The first question that needs to be answered when designing a data-driven solution is, what value will be gained by processing, storing, and analyzing potential data sources? What answers are the business trying to solve? While it is true that having more data can provide new and more fine-grained insights, it can sometimes come at a cost. Organizations must give considerable thought to what data is valuable and what data is not, all the while trying to minimize the amount of time spent in the decision-making process.

Designing a data-driven solution requires everyone involved to focus on deriving value from every process in the solution. This means that data architects must know the business goal of the solution from the beginning. Is this going to be a transactional database that provides the backend for a business’s e-commerce site? Will it be a data warehouse aggregating data from multiple source systems to provide a holistic view of a business’s performance? Or will the data store need to be able to ingest bursts of IoT data for real-time analytics? To answer these questions, we first need to understand the different types of data stores and the scenarios for which each one is best suited.

Relational Databases

Relational databases organize data into tables that can be linked based on data common to each other. The relationship between tables allows users to easily query multiple tables in the same query by joining columns from multiple tables together. Database tables store data as rows and are organized into a set number of columns. Columns are defined by specific data types such as integer or string so that only specific types of data from new or modified rows of data is accepted. For example, if you have a database table with a name column that only accepts string values, then trying to insert a number into that column will fail. Relational databases allow designers to go a step forward and design constraints on columns so that data must meet predefined criteria. This predefined structure that data in relational databases must adhere to is called a schema and is fundamental to how users query relational data.

Users querying a relational database use a version of the Structured Query Language (SQL) to issue queries to the database. Depending on the vendor, most relational database management systems (RDBMSs) have their own variation of SQL that are based on the ANSI standardized version of SQL. For example, the Microsoft suite of RDBMSs (e.g., SQL Server, Azure SQL Database, Azure SQL Managed Instance) can be interacted with using Transact SQL (T-SQL). T-SQL provides four flavors of commands for query development:

• Data Manipulation Language (DML) commands are used to manipulate data in database tables. DML commands include SELECT, INSERT, UPDATE, and DELETE.
• Data Definition Language (DDL) commands are used to define RDBMS objects such as databases, tables, views, stored procedures, and triggers. DDL commands include CREATE, ALTER, and DROP.
• Data Control Language (DCL) commands are used to manage permissions and access control for users in a database. DCL commands include GRANT, REVOKE, and DENY.
• Transaction Control Language (TCL) commands are used to explicitly manage and control transaction execution to ensure that a specific transaction is successfully done without violating database integrity. TCL commands include BEGIN TRANSACTION, COMMIT TRANSACTION, and ROLLBACK TRANSACTION.

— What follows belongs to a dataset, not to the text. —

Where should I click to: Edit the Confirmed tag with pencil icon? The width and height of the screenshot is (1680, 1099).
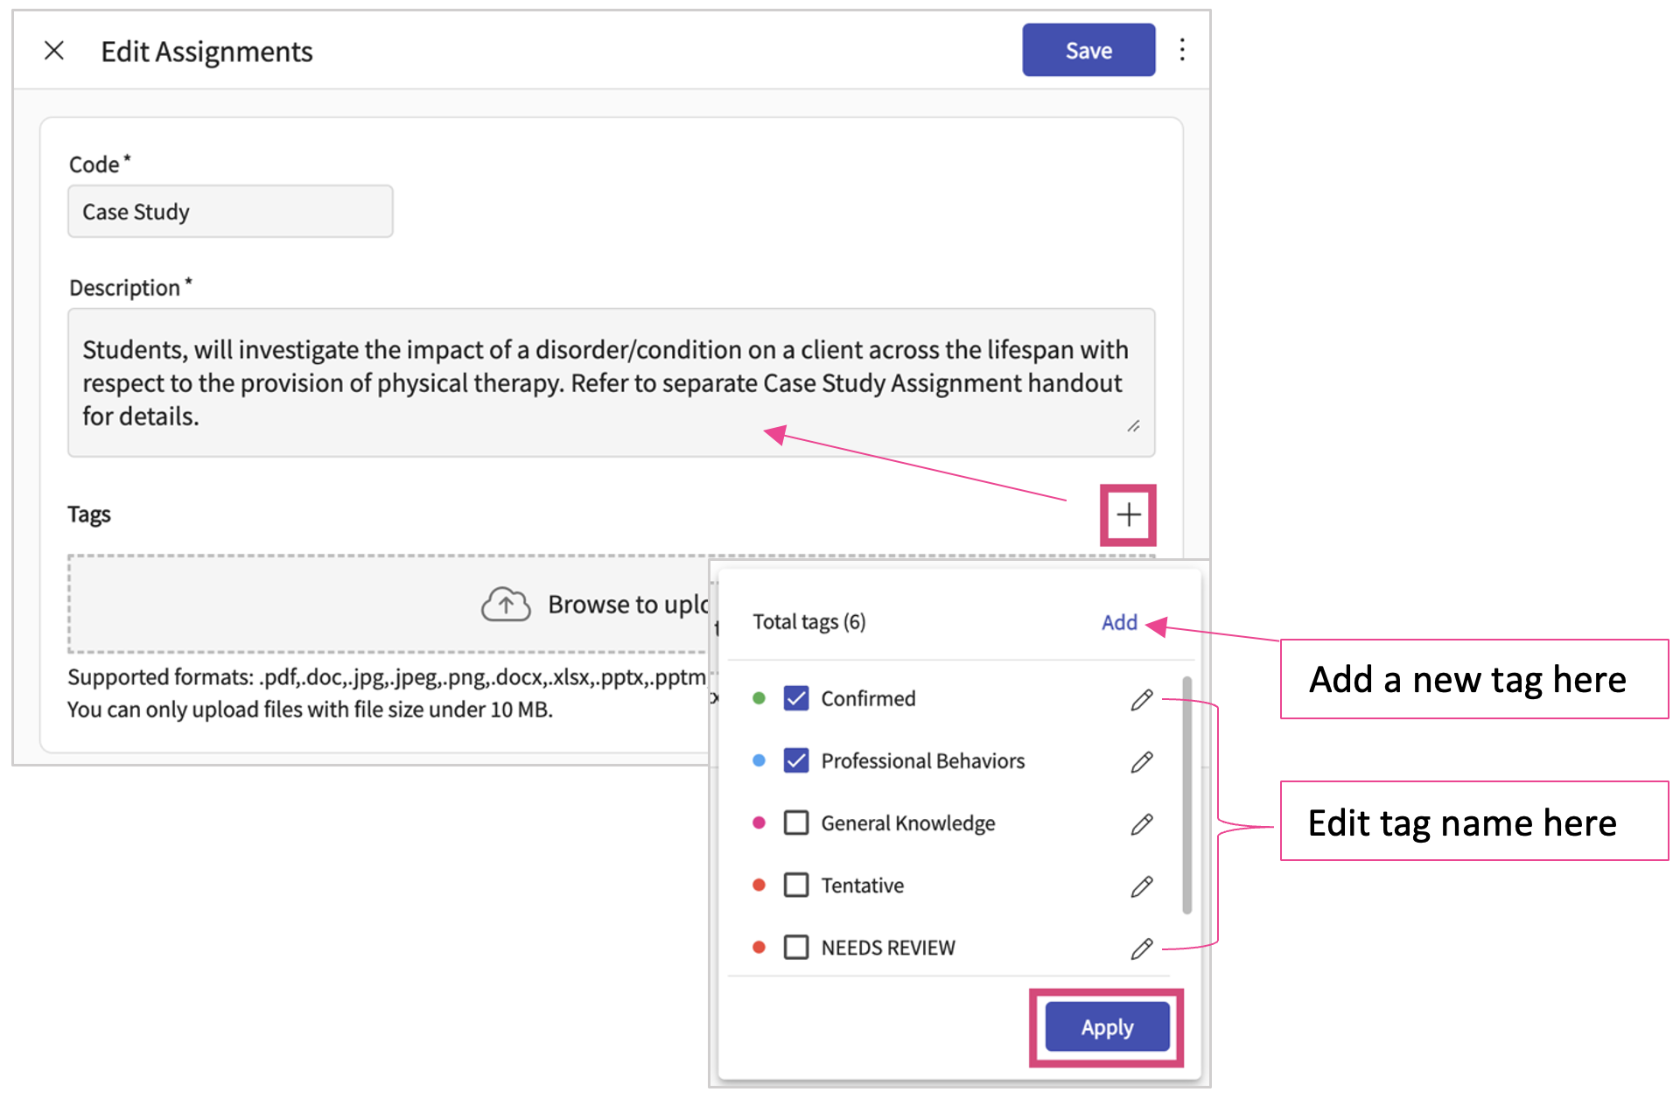pyautogui.click(x=1141, y=699)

Relational database design considerations largely depend on what the database will be supporting. A database that’s supporting a business’s e-commerce site and needs to log every transaction made by a customer has vastly different requirements than a database that supports a report application. While there are many different design patterns for data-driven solutions, most of them fall into one of two broad categories: transactional processing systems or analytical systems.